Stokman, Harro. The Future of Smart Photography. Computing Now. IEEE Computer Society. pp. 66-70, July-September 2014
is an enormously bad idea. The technology attempts to categorize images at the moment at which they were taken, and prevent certain types of images from being taken in the first place. In this post, I point out the reasons for which no analogous technology exists for text production. Then I go on to argue that "Smart Photography" constrains the ability of people to record important moments, and, critically, could hinder the ability of a witness to collect evidence during a crime. I close with an example of an image, with which I exercise my freedom of expression.
I am writing a blog post. Let's think for a moment about what is not happening. Specifically, let's reflect on the fact that www.blogger.com is not immediately attempting to put this post into a particular topic category as I write.
One reason why it is not attempting this is that, ultimately, automatic prediction of the topic of my writing is not particularly useful to me. Automatic topic detection could misinterpret my topic, or it could completely miss the fact that I was writing on a new topic that had never been written about before. My post would get misfiled, and potentially lost.
Such a text classification technology would also need to assume that topic was indeed the appropriate type of category into which I wished to sort this blogpost. There would be no room to invent new types of categories, related to e.g., style, place, sentiment or mood.
From this example, we observe: Blogging is a couple decades old, arguably older. After all of this time, www.blogger.com keeps the responsibility of categorizing blogposts firmly with the writer. I will need to click the "Labels" icon and add the tags myself.
Here is another example: As I go through a series of Mac computers, they have gotten more sophisticated over the years. However, there is no functional "autosuggest" feature that can predict in which folder I will want to store a document or presentation while I am creating it.

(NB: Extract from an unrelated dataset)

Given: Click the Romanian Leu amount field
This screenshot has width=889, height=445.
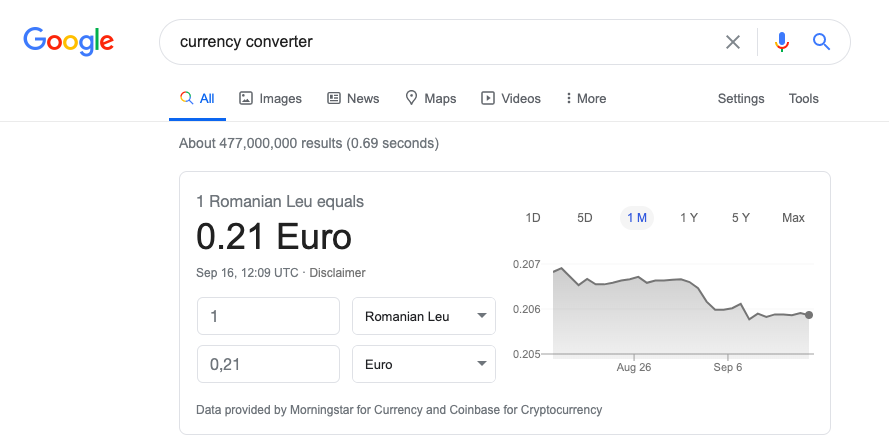Looking at the screenshot, I should tap(268, 316).

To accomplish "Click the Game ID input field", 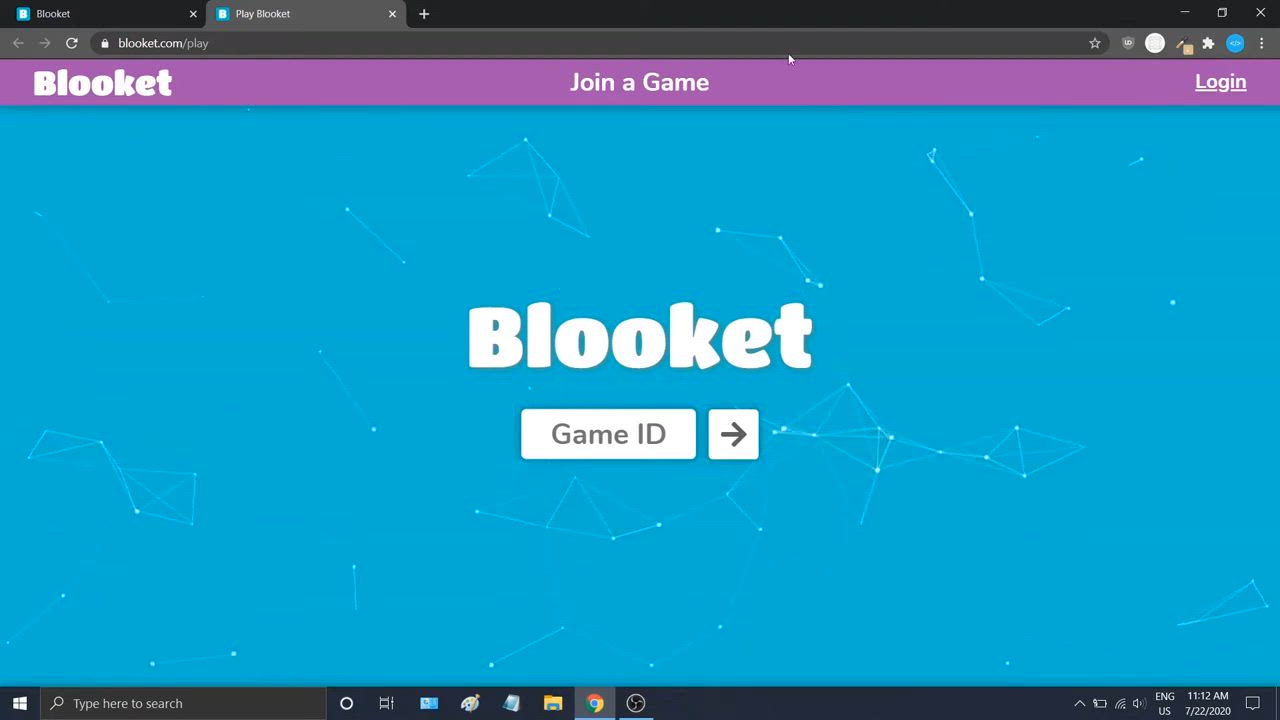I will coord(608,434).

Because of the nature of human creativity, it just doesn't make sense to do this if the computer is going to be useful for tasks that have not yet been imagined.
Finally: YouTube auto suggests categories (presumably using my metadata), with the effect that all my videos are "Science & Technology". That helps me to find, well, exactly nothing in my uploads. Everything is labeled the same. There, again, it's clear that creation must also involve classification effort, if the end effect is to be organization. We don't create towards a pre-defined set of concepts or topics. Instead, when we create content, we also create concepts.
These three examples illustrate that the idea of classification of text at the moment of creation, has not "caught on". And, it's not because we do not yet know how to train text classifiers. Text classification technology has long been considered far ahead of computer vision. We need to acknowledge that other forces are at play.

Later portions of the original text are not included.